Il passaggio da ditta di Ferrari ad azienda che sopravvive al suo fondatore sta tutto in quel «dissi il mio ieri, il mio oggi, il domani della fabbrica».
Oggi è quel domani. Ci si è potuti arrivare perché l’essenza imprenditoriale che Enzo ha impresso alla sua ditta ? rimasta immutata. I processi imprenditoriali che Enzo ha impresso nella sua ditta sono: partire dalle idee di un piccolo gruppo per arrivare all’auto da corsa e poi alla granturismo, essere sempre all’avanguardia nella tecnologia delle competizioni, comunicare lo spirito Ferrari con le vittorie, agitare gli uomini. Quando Enzo lascio l’AlfaRomeo disse del suo amministratore delegato: «riteneva che la macchina da corsa dovesse costruire … il miglior prodotto di tutti i reparti di una grande fabbrica. Io sostenevo invece che la macchina da corsa doveva essere il compendio del lavoro di una piccola officina ausiliaria, dotata di ottimi mezzi e di un suo particolare e duttile stato maggiore, per tradurre rapidamente in una meccanica viva idee e progetti dei tecnici». Ecco perché Ferrari è la Scuderia Ferrari.
Il Drake spiega anche perché i volumi di produzione della Ferrari devono restare piccoli
Il progresso tecnico può essere rallentato dalla produzione di massa: capisco anch’io che una grande azienda non può bloccare una catena di montaggio per inserire il suggerimento tecnico scaturito da una esperienza di gara… Il lavoro più duro… consiste nel ricavare dalle gare automobilistiche tutte quelle indicazioni, tutti quegli insegnamenti che possono venire utilmente e velocemente trasferiti nella produzione di serie. File di esperti di marketing ci hanno spiegato che il segreto del brand Ferrari sta nell’esclusività e questo dibattito sarà rivitalizzato dagli analisti finanziari presi in questi giorni a discutere quale sia il settore di appartenenza dell’azienda. Enzo è stato chiaro: la Ferrari con la produzione di massa semplicemente non sarebbe la Ferrari perché il lunedì non potrebbe applicare in fabbrica gli insegnamenti della gara della domenica; il resto dall’esclusività al settore di appartenenza sono solo conseguenze.
Ancora Enzo ha spiegato in modo magistrale la strategia di marketing della sua ditta: «Io sono quello che fa le corse, i miei clienti basta che sappiano questo». Qualcuno potrebbe puntualizzare che le corse bisogna vincerle perché i clienti restino tali, ma quel qualcuno non ha capito nulla di Ferrari. Per lui “fare” le corse non significava partecipare.

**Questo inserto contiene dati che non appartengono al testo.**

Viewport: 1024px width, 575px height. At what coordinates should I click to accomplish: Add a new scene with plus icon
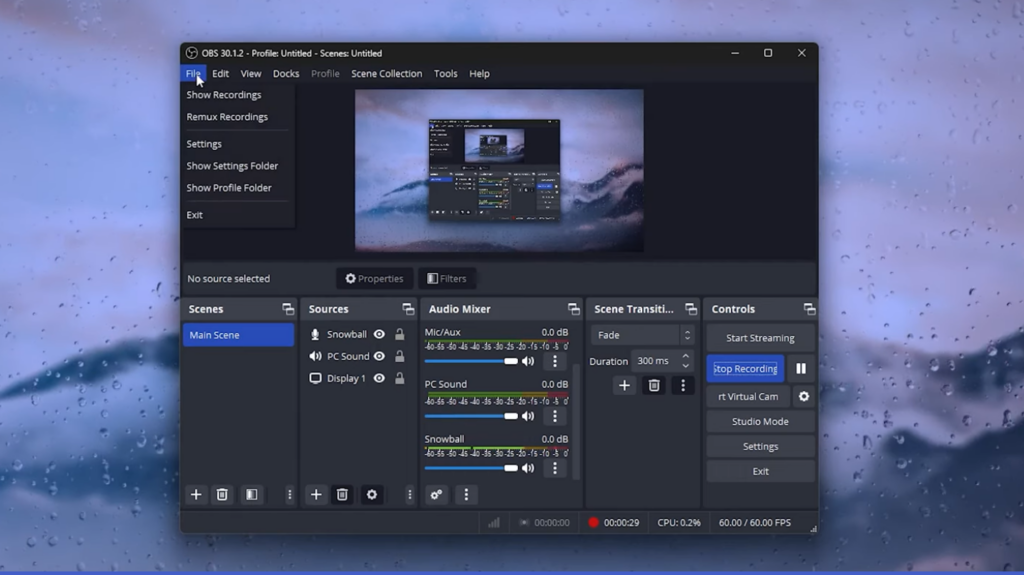196,494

Ogni imprenditore trasmette alla sua ditta il Dna con cui questa ha successo e come Enzo Ferrari deve, per darle continuità, trovare il modo di definire il domani della fabbrica.
Credo che Ferrari oggi sarebbe contento del domani della sua fabbrica e di come il suo Dna sia stato preservato ed evoluto. Lui definiva il suo ruolo in fabbrica: agitatore di uomini, sembra che dalle parti di Maranello sia arrivato qualcuno che anche in questo tiene vivo il Dna del fondatore.